● **Extrait à lire**:
◇ ◇ ◇

Tout commence par un iPhone qui prend l’eau, sur une plage paradisiaque… et par une angoisse existentielle : comment documenter les vacances, les cocktails, l’azur et le sable fin sans son écran de poche ? Pour occuper le vide laissé par le défunt téléphone, Christine Berrou n’a d’autre choix que de se plonger dans la lecture d’un des plus grands chefs-d’oeuvre de la littérature française. C’est le début d’une nouvelle vie pour la comédienne, qui tisse son premier roman entre le récit proustien, et le récit de sa propre vie d’humoriste, dans les coulisses du monde du stand-up. A la recherche du temps perdu sur internet (Flammarion)… on finit par retrouver son moi profond. Interview.
Vous avez d’abord commencé par une carrière de journaliste, puis vous êtes devenue comédienne… et vous voilà maintenant écrivaine ! Quel est le lien entre ces trois métiers ?

◇ ◇ ◇

● **Travail demandé**:
A: Reproduisez mot pour mot le passage de l'extrait sur Christine Berrou qui commence à « Vous avez d’abord » et se termine à « trois métiers ? ».
B: D'après la première phrase de l'extrait sur Christine Berrou, qu'est-ce qu'on se demande comment documenter sans son écran de poche ? Donnez tous les éléments.
Le listing n'a aucun lien avec l'extrait sur Christine Berrou.

◇ ◇ ◇

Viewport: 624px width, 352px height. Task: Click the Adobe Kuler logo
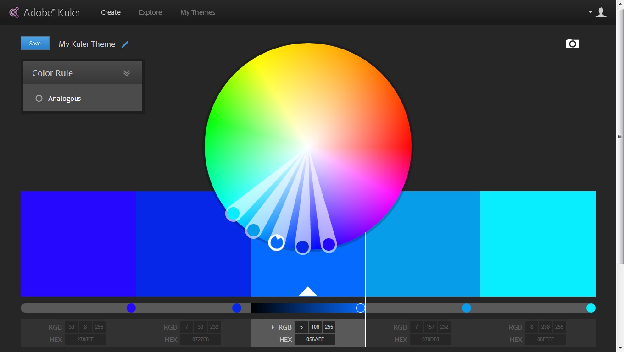coord(44,12)
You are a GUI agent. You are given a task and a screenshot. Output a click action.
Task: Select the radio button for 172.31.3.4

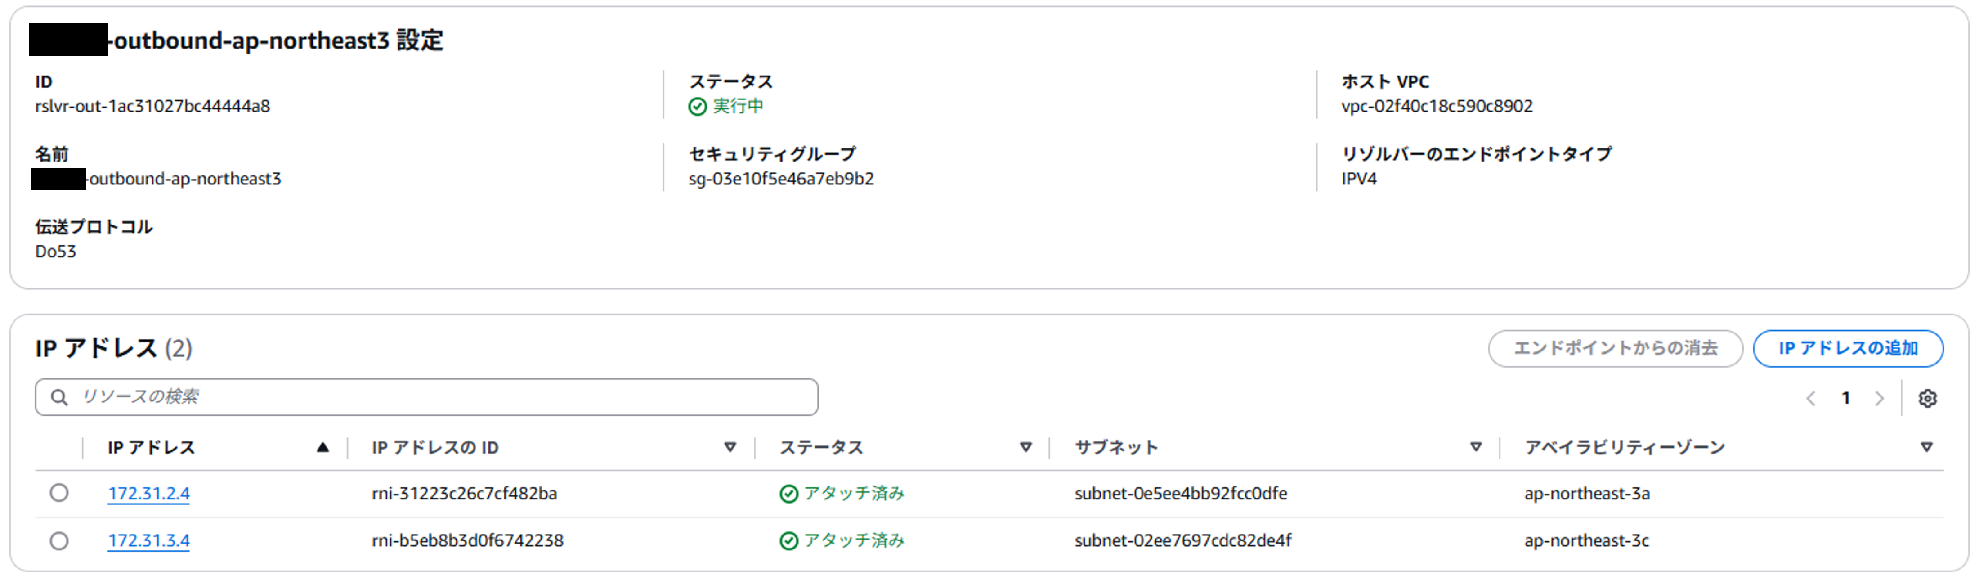coord(59,540)
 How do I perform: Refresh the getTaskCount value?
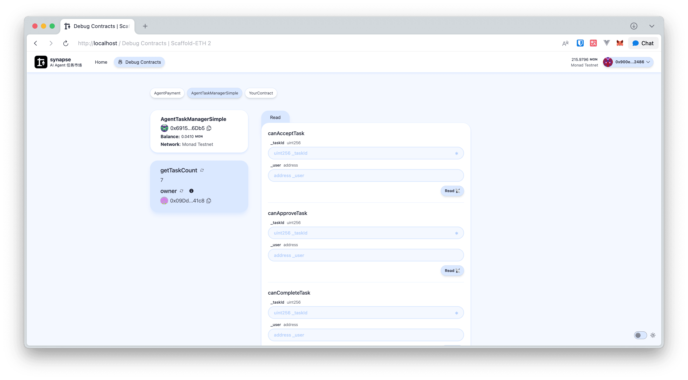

◇ ◇ ◇

● **Réponses**:
A:
Vous avez d’abord commencé par une carrière de journaliste, puis vous êtes devenue comédienne… et vous voilà maintenant écrivaine ! Quel est le lien entre ces trois métiers ?

B: Les vacances, les cocktails, l'azur et le sable fin.